### INSTRUCTION:
Render the data from the line containing "Given: Click the Sum (Sigma) icon" through the line containing "Looking at the screenshot, I should click(x=135, y=104).", both lines included, as a numbered list with blank lines left out.

### INFORMATION GIVEN:
▬▬▬▬▬▬
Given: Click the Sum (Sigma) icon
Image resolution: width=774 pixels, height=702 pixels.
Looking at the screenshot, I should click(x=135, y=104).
▬▬▬▬▬▬
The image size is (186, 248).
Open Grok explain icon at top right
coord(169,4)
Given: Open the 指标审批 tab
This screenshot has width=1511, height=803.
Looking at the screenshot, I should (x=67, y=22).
▬▬▬▬▬▬
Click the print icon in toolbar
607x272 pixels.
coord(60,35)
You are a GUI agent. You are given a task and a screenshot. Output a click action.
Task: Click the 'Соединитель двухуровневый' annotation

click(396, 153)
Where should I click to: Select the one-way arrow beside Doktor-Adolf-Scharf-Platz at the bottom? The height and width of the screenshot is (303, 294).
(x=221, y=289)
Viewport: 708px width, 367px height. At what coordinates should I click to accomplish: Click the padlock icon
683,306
▬▬▬▬▬▬
### PROBLEM SOLUTION:
1. Given: Click the Sum (Sigma) icon
2. Image resolution: width=774 pixels, height=702 pixels.
3. Looking at the screenshot, I should click(x=135, y=104).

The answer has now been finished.